Die DOK-Woche liegt hinter uns und vielen wohl noch in den Knochen. Ein schönes, spannendes und bewegendes Festival war das, wie man auch dem dok-blog entnehmen kann. Nun nimmt Claas Danielsen seinen Hut (und Schal) und wir fiebern dem 58. Jahrgang entgegen und sind gespannt, was Leena Pasanen für ihr Debüt bereithält. Vorher werden aber hoffentlich noch viele der beeindruckenden Dokumentarfilme, die in der letzten Woche für volle Leipziger Kinos gesorgt haben, ihren Weg in die Welt hinaus und auch auf deutsche Leinwände finden. So wie »Citizenfour«, der Grand Coup des Festivals, der schon Wochen zuvor die Medien erhitzte und sicher noch lange diskutiert wird. Wer nicht so glücklich war, für eine der ausverkauften Vorstellungen beim DOK Leipzig Karten ergattert zu haben, hat nun die Möglichkeit ihn in gleich zwei Leipziger Kinos nachzuholen. Gespräche mit der Regisseurin gibt es zwar im Anschluss nicht, aber dafür hat man ja Nebenmann und -frau.

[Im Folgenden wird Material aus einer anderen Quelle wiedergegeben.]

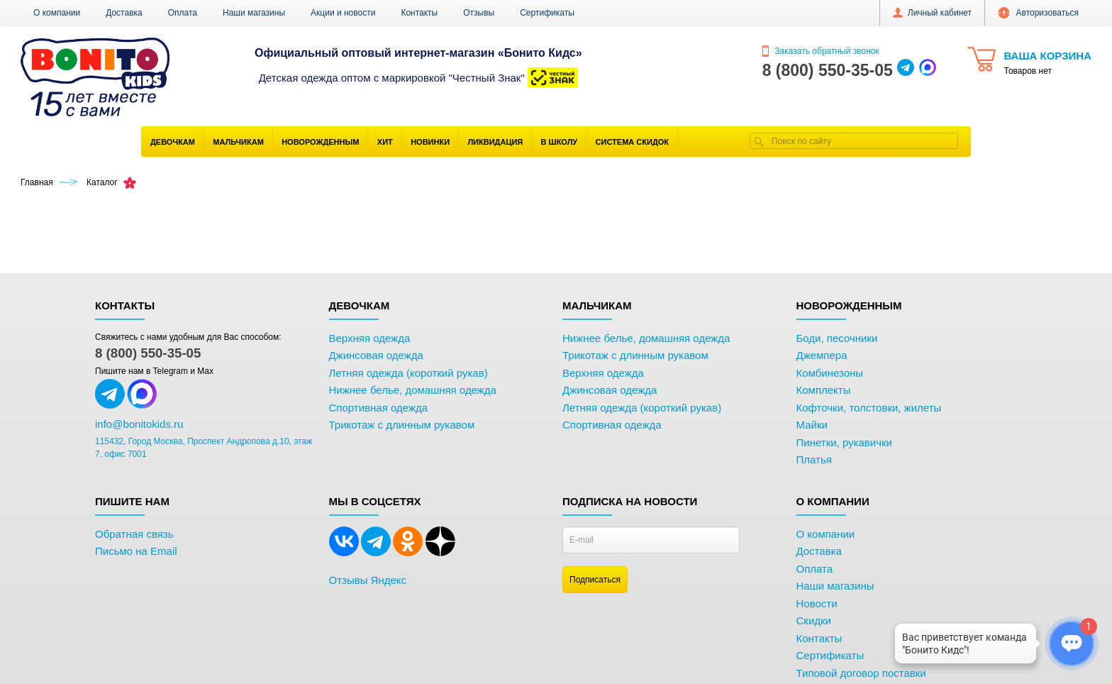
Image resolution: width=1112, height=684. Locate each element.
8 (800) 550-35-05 (148, 353)
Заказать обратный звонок (820, 51)
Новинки (430, 142)
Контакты (419, 13)
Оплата (182, 13)
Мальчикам (238, 142)
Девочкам (172, 142)
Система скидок (632, 142)
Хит (385, 142)
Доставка (124, 13)
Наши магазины (254, 13)
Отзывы (478, 13)
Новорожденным (320, 142)
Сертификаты (547, 13)
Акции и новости (343, 13)
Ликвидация (495, 142)
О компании (56, 13)
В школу (559, 142)
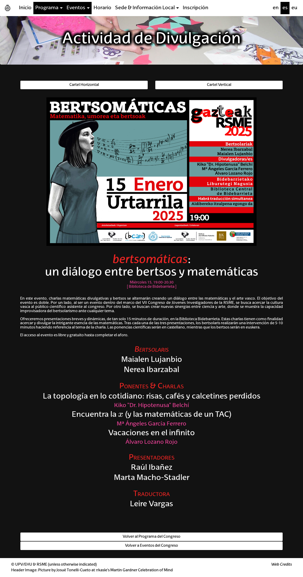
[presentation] (120, 414)
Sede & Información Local (145, 7)
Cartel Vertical (219, 85)
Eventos (76, 7)
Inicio (25, 7)
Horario (102, 7)
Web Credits (281, 565)
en (276, 7)
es (285, 7)
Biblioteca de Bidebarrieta (151, 287)
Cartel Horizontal (84, 85)
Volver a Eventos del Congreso (151, 546)
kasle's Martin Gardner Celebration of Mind (134, 570)
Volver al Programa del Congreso (151, 537)
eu (294, 7)
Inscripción (195, 7)
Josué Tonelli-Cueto (73, 570)
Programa (46, 7)
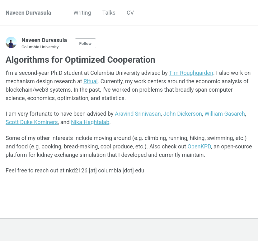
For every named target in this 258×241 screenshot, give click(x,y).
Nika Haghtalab (90, 122)
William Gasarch (224, 113)
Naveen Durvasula (28, 12)
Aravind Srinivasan (138, 113)
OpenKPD (199, 146)
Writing (82, 12)
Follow (85, 43)
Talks (108, 12)
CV (130, 12)
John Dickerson (182, 113)
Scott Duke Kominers (32, 122)
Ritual (90, 81)
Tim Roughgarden (191, 73)
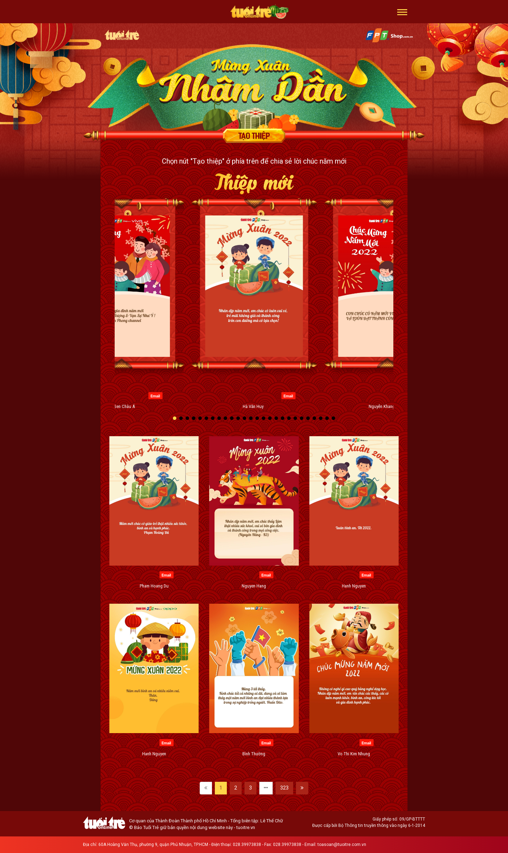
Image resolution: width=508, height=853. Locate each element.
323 (284, 788)
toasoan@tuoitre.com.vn (342, 844)
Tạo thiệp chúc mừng (254, 136)
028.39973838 (247, 844)
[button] (402, 11)
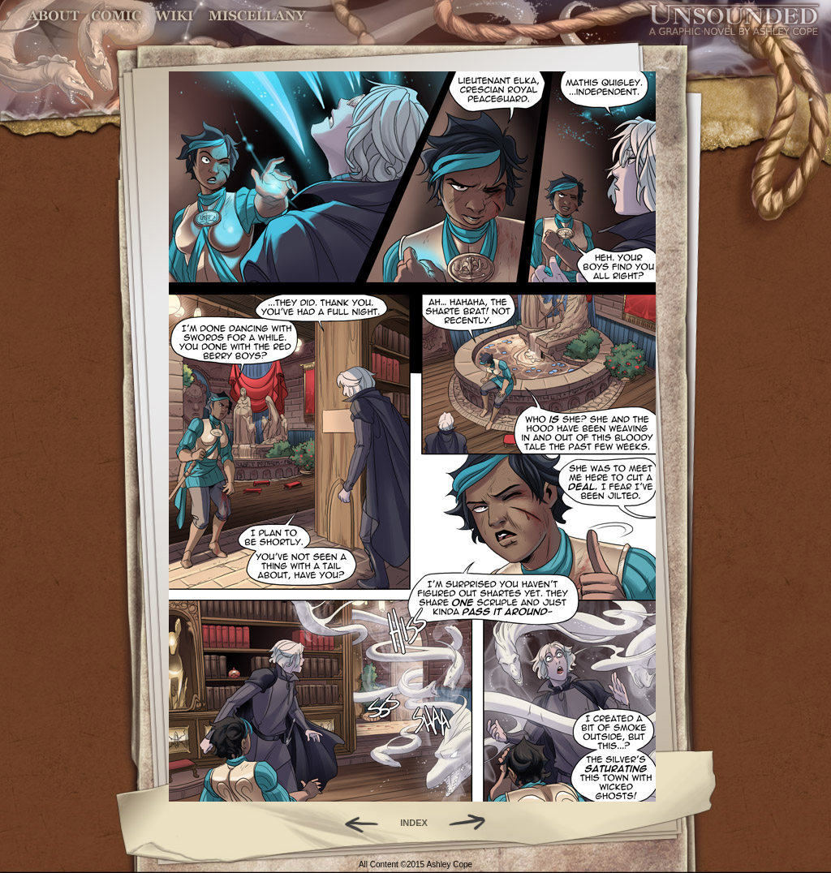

Film der Woche: Alles auf der Welt hat seinen Preis. Diese Regel gilt auch für Tansania, Spielort des fesselnden Coming-of-Age-Dramas »White Shadow«: Menschen bezahlen dort auf den Straßen ganz normal für ihre CDs, Sonnenbrillen und ihr Fleisch zum Abendessen. Andere werden dafür bezahlt, dass sie bei der Beerdigung Fremder weinend mitlaufen. Der europäische Elektroschrott wird von Halden zusammengesammelt und weiterverscherbelt. In dieser Welt bringen auch Albinos Geld ein, da Schamanismus und Aberglaube bei ihnen Zauberkräfte vermuten. Allerdings unter einer Bedingung: Sie müssen tot sein. Für ein Herz gibt es 5.000 Dollar, wer im Besitz einer Hand ist, dem winkt beruflicher Erfolg und, ist er ein Mann, Potenzsteigerung bis zur Glückseligkeit. Oftmals sind Gewalt und Verbrechen notwendige Bedingungen einer organisierten Existenz. Vor solch einem Hintergrund bewegt sich der Albinojunge Alias (Hamisi Bazili) durch sein Leben und ist aufgrund seiner Hautfarbe ständiger Beobachtung und Lebensgefahr ausgesetzt. Formal kreiert Regisseur Noaz Deshe in seinem Erstlingswerk (!) mithilfe aller filmischen Mittel einen sogartigen Ausnahmezustand: Der impressionistische Bilderreigen ist unterbrochen durch schnelle, wüste Schnitte, zu hören sind poetische Stimmfragmente aus dem Off und düstere Geräuschsymphonien. Eine explosive Studie über Mythen, Eskalation und Gerechtigkeit, bewundernswert und kompromisslos. Ausführliche Kritik von Stephan Langer im aktuellen kreuzer.
»White Shadow«: ab 6.11., Kinobar, ab 18.11., Cineding, ab 27.11., Schaubühne Lindenfels
»Citizenfour« ist einer jener Dokumentarfilme, bei denen man sich ein wenig schwer tut, ihn mit herkömmlichen Kategorien zu rezensieren – wegen seines aktuellen Themas, den Umständen seiner Entstehung und der Tatsache, dass er versucht, sich einem Mythos zu nähern, der seit letztem Jahr als »Edward Snowden« durch die Informationskanäle geistert. Bereits Anfang 2013 meldete sich der ehemalige US-Geheimdienst-Mitarbeiter bei der Filmemacherin Laura Poitras. Sie war die Erste, der sich Snowden anvertraute, auch weil sie mit ihrer bisherigen Filmarbeit selten einen bequemen Weg einschlug und das technische Know-how für einen verschlüsselten Kontakt besaß. In ihrem Dokumentarthriller schildert sie nun, wie Snowden zum berühmtesten Whistleblower wurde. Zusammen mit dem Journalisten Glenn Greenwald trifft sich Poitras mit dem Unbekannten in einem Hongkonger Hotel. Die Tage streichen vorüber, brisante Informationen kommen zum Vorschein und auch die Paranoia bei den Beteiligten wächst. »Citizenfour« ist weder Snowden-Porträt, noch will er weitere pikante Details im Überwachungsskandal aufdecken. Poitras’ Augenmerk liegt darauf, wie sich die Ereignisse seit der ersten Kontaktaufnahme Snowdens Anfang 2013 auch fernab des Medienrummels entwickelten – wie in einem Thriller für die große Leinwand, nur dass das hier tatsächlich geschehen ist. Ausführliche Kritik von Eileen Reukauf im Dok-Blog.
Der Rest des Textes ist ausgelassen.